Russia will continue to operate in the Central African Republic, with the Wagner group which is currently fighting the rebellion alongside the army, or another contingent, was quick to affirm this Monday, June 26 to Agence France-Presse a high responsible for the presidency of this Central African state. This announcement has the merit of being clear, and its timing comes shortly after the head of Russian diplomacy, Sergei Lavrov, declared that the group of mercenaries who entered a brief rebellion against the Kremlin on Saturday from the Ukrainian front, will ” continue” to operate in Mali and the Central African Republic, Moscow having always claimed that they were “instructors”. Yet after Wagner’s failed rebellion, many questions emerge, what next for the Russian paramilitary group in Africa? Will there be a before and after? Are we moving towards a modification of the Russian presence in Africa? Two countries will be scrutinized in the coming weeks, Mali and the Central African Republic, the first to react officially.
As a reminder “the Central African Republic signed (in 2018, editor’s note) a defense agreement with the Russian Federation and not with Wagner”, declared to AFP Fidèle Gouandjika, minister special adviser to the Central African president Faustin Archange Touadéra, adding: “Russia has sub-contracted with Wagner, if Russia no longer agrees with Wagner then they will send us a new contingent”.
“The affair between Yevgeny Prigojine and Vladimir Putin is none of our business, it is an internal Russian affair,” he continued. In the Central African Republic as in “other theaters of operations in the world”, “they may change leaders, but Wagner’s soldiers will continue to operate on behalf of the Russian Federation”, he said. he adds.
Hundreds of Wagner’s mercenaries had landed in the Central African Republic in 2018, officially according to Moscow to train the army, but above all because Mr. Touadéra’s regime blamed France, the former colonial power, for gradually turning its back on it and to support an arms embargo which prevented, assured Bangui, from arming its soldiers to fight a multitude of armed rebel groups occupying two thirds of the territory since the beginning of a bloody civil war in 2013.
At the end of 2020, President Touadéra, threatened by a rebel offensive on Bangui, called on Moscow for help and hundreds of other Russian mercenaries landed and quickly pushed the armed groups out of most of the territories they controlled.
Since then, the UN, international NGOs and Paris have accused the Russians – just like the rebels and Central African soldiers – of abuses and crimes against civilians. They also accuse Wagner of having become a “predatory group” there of the meager resources – diamonds, gold and wood – of this second least developed country in the world according to the UN, “sold off” by the regime of Mr. Touadéra, against security, to multiple Russian companies linked to Wagner, which directly exploit the deposits.
While continuing to describe Wagner’s paramilitaries as “instructors”, the head of Russian diplomacy also considered that Europe and France “have abandoned the Central African Republic and Mali” which then turned to Moscow. “When these countries came face to face with the terrorist threat, the CAR and Mali asked the Wagner company to provide security for their leaders,” he said. “In addition to these relationships with the Wagner organization, the governments of the Central African Republic and Mali have formal contacts with our government. At their request, several hundred soldiers are working, for example in the CAR, as instructors. »
The Russian paramilitary group is increasingly active in Africa, particularly in Bangui, but also in Madagascar, in the Libyan desert, in Sudan and recently in Mali where the military junta employs these mercenaries and has diplomatically sided with Russia since the deterioration of its relations with France, a former colonial power.
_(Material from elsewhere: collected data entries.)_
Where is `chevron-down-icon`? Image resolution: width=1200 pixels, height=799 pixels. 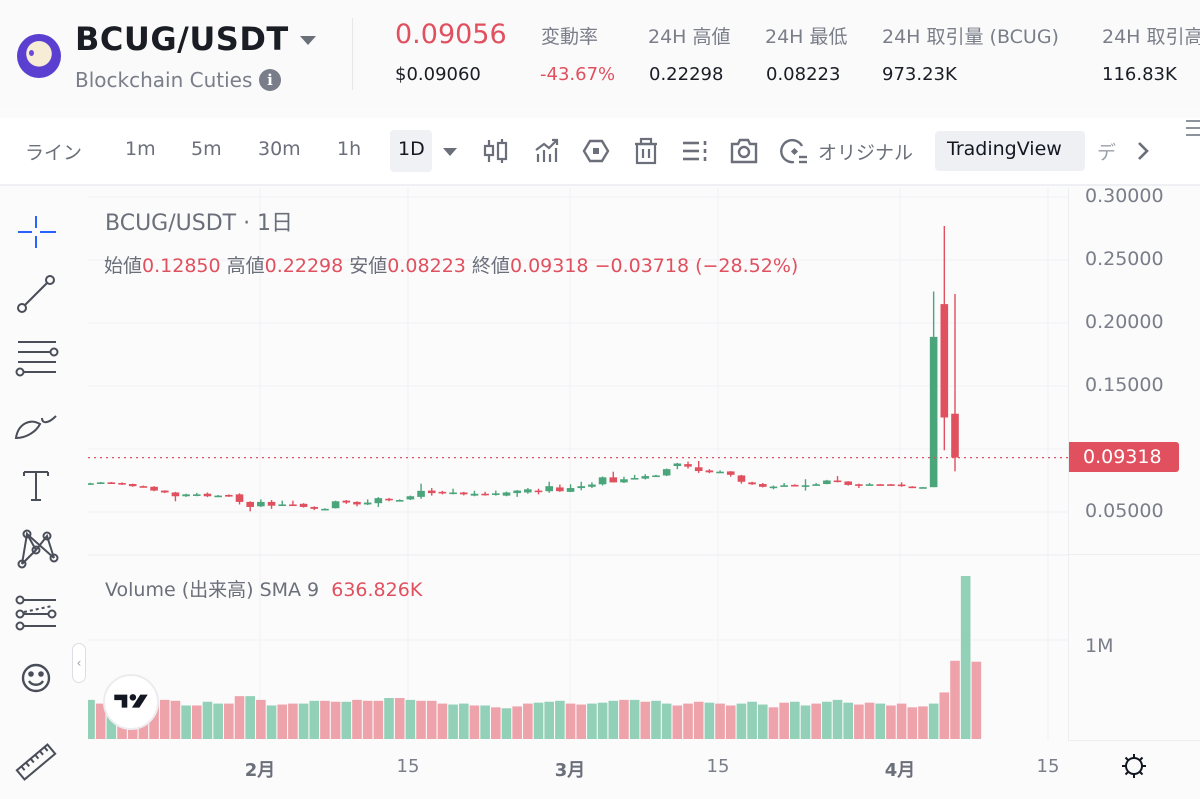
chevron-down-icon is located at coordinates (308, 40).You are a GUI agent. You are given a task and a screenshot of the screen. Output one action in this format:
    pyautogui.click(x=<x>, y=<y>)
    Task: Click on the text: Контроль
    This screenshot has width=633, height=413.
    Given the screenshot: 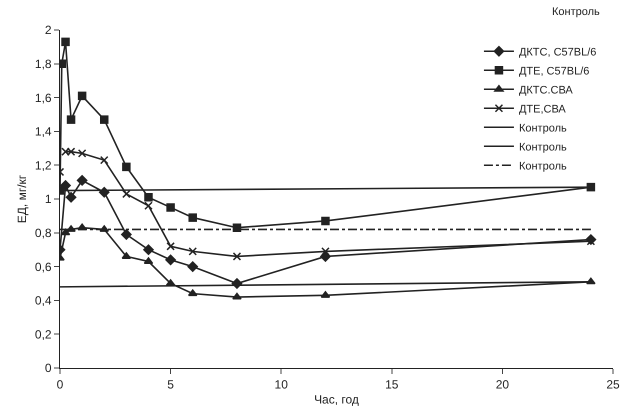 What is the action you would take?
    pyautogui.click(x=576, y=12)
    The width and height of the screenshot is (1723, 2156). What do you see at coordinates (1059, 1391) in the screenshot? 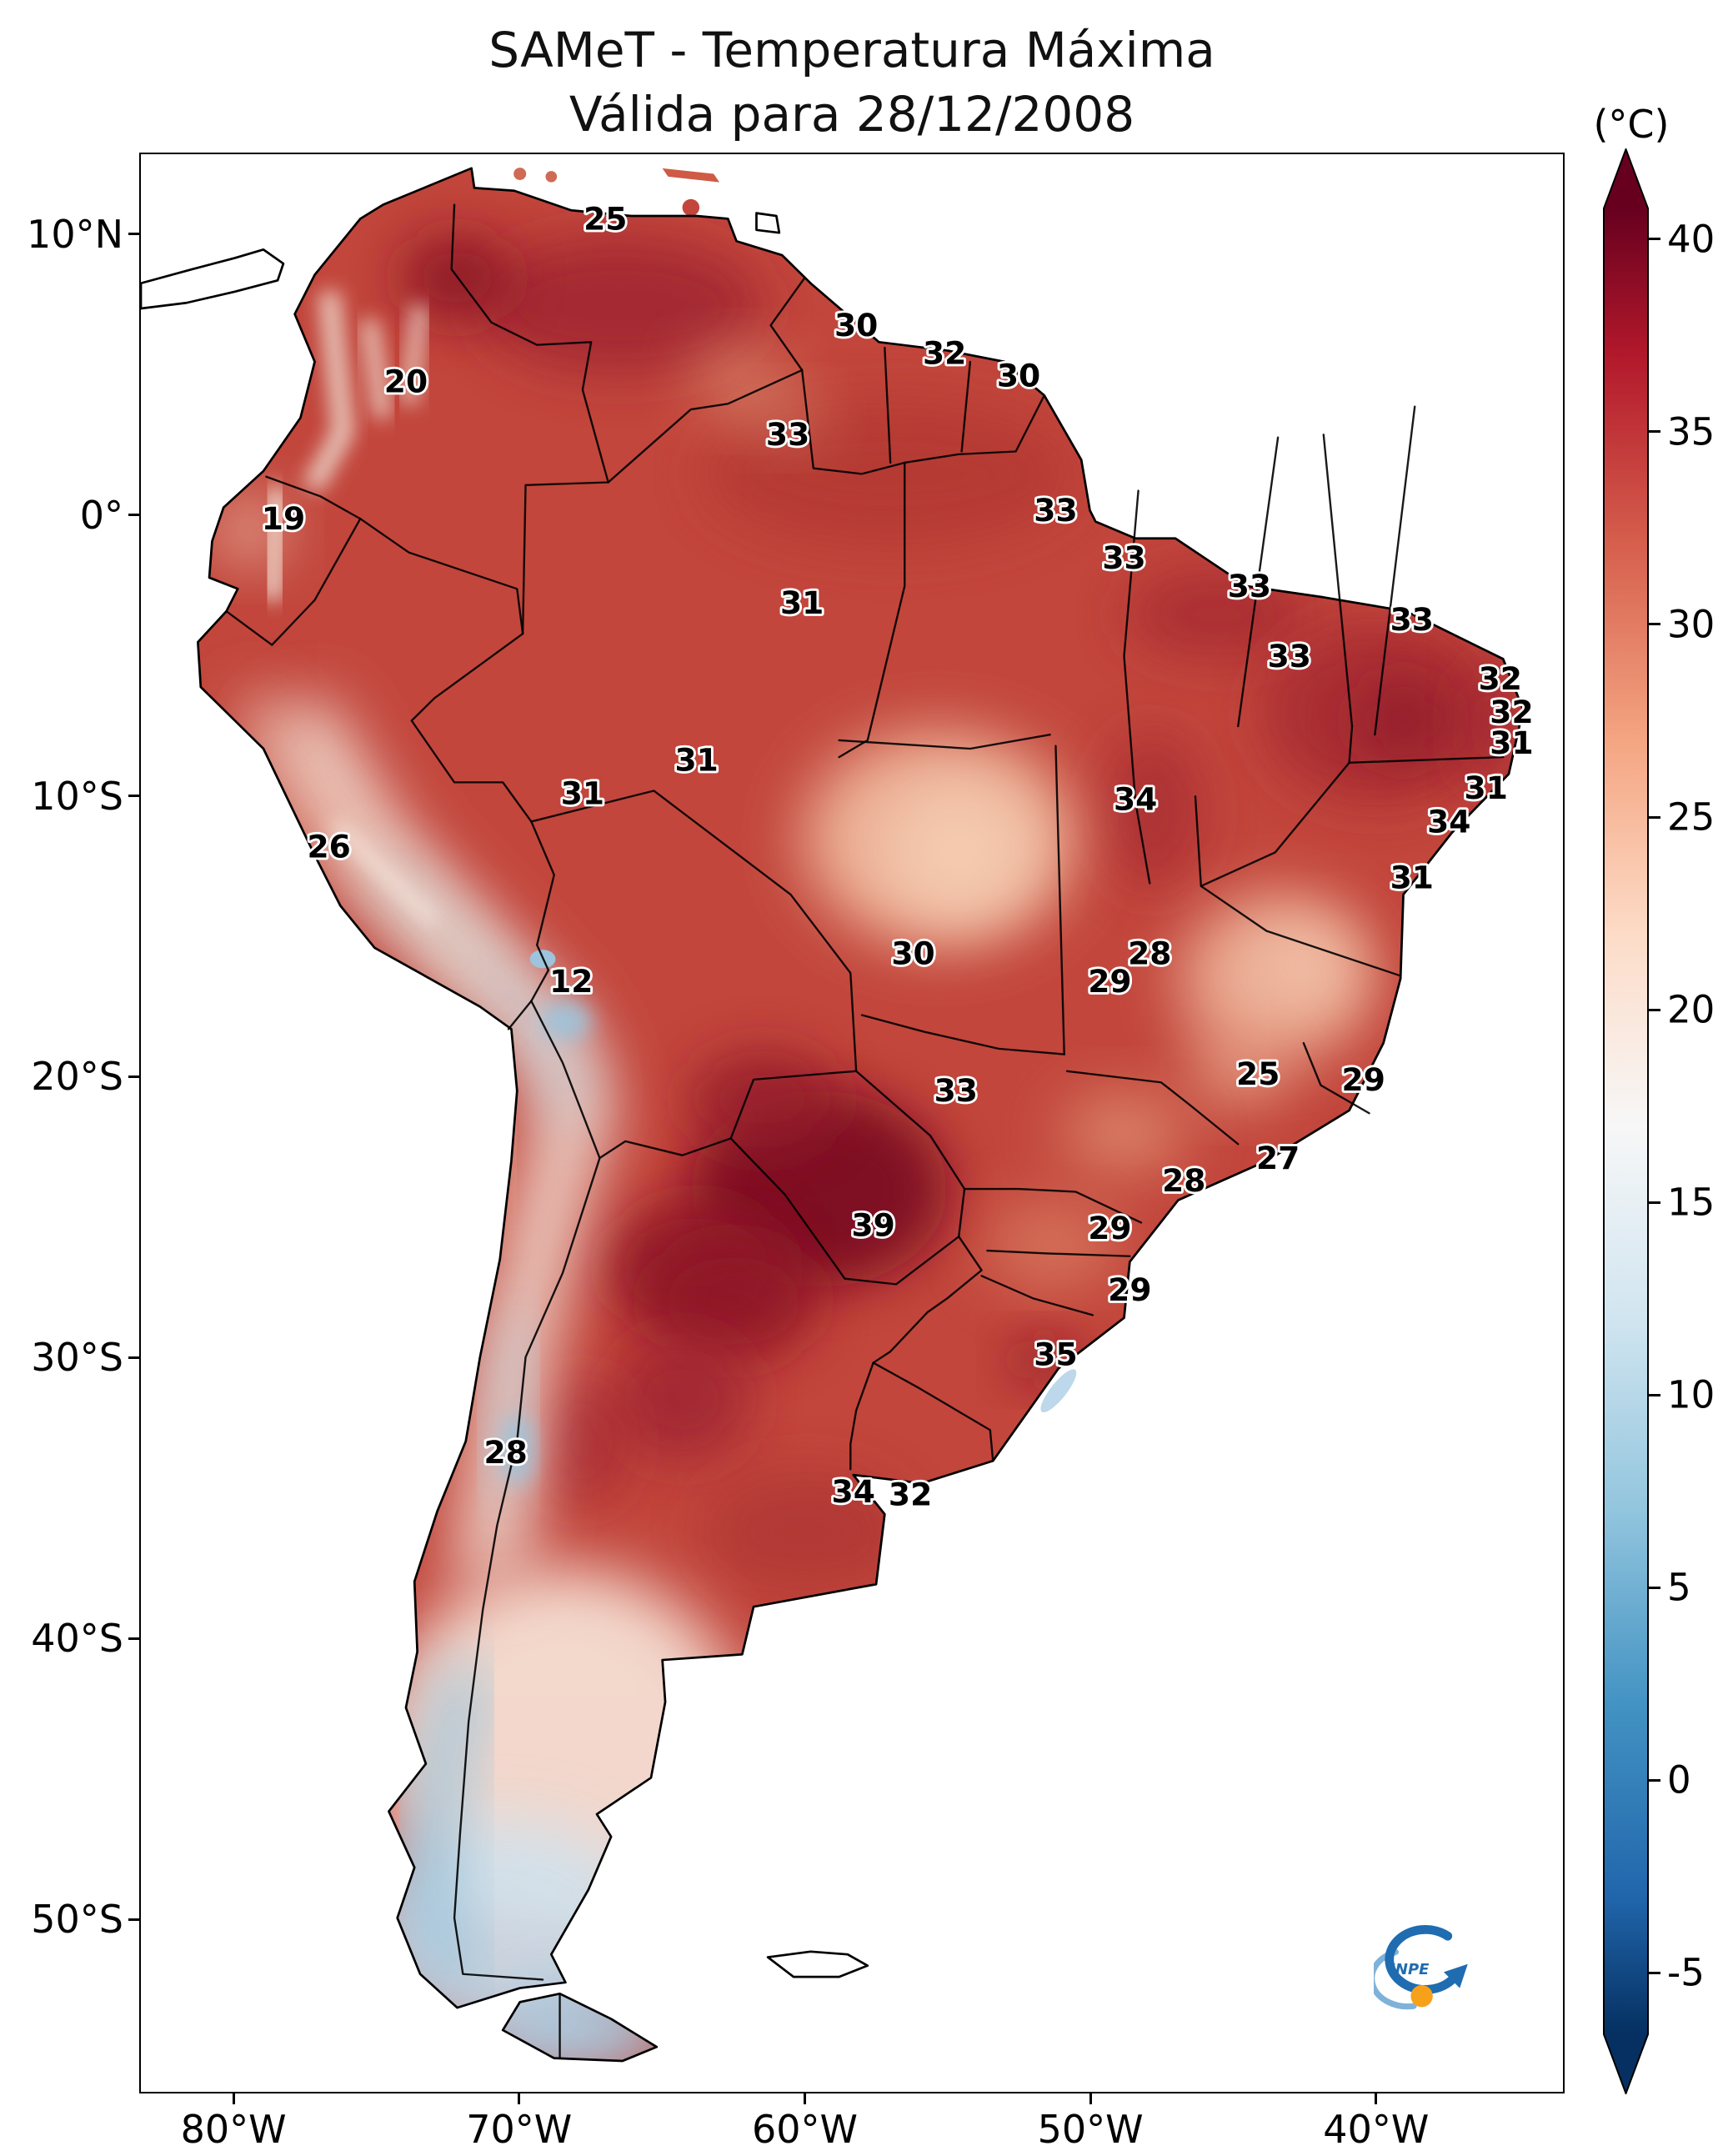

It is known that the mercenaries arrived in the country in December 2021, at the call of the Malian transitional authorities, who have only ever recognized “state-to-state cooperation”.
The UN in early May accused the Malian army and “foreign” fighters of executing at least 500 people in March 2022 during an anti-jihadist operation in Moura. The Westerners, including the Americans, assure that these foreign fighters are members of Wagner. Unlike the Central African authorities, the Malian transitional authorities did not comment on the events of this weekend.
In Western chancelleries, the reactions were not immediate, but on Monday the US State Department considered that the abortive rebellion of the Wagner group in Russia showed the risk posed by the organization of mercenaries in African states which associate with them. “The message we’ve delivered to these countries, publicly and privately in the past, is that every time Wagner enters a country, death and destruction ensues,” the spokesperson told reporters. of American diplomacy Matthew Miller. “Wagner is exploiting local people, we see them extracting local wealth, committing human rights abuses,” he added. “What happened over the weekend reinforces the concerns we’ve expressed about the instability the Wagner Group brings with it when it enters conflict,” Miller continued.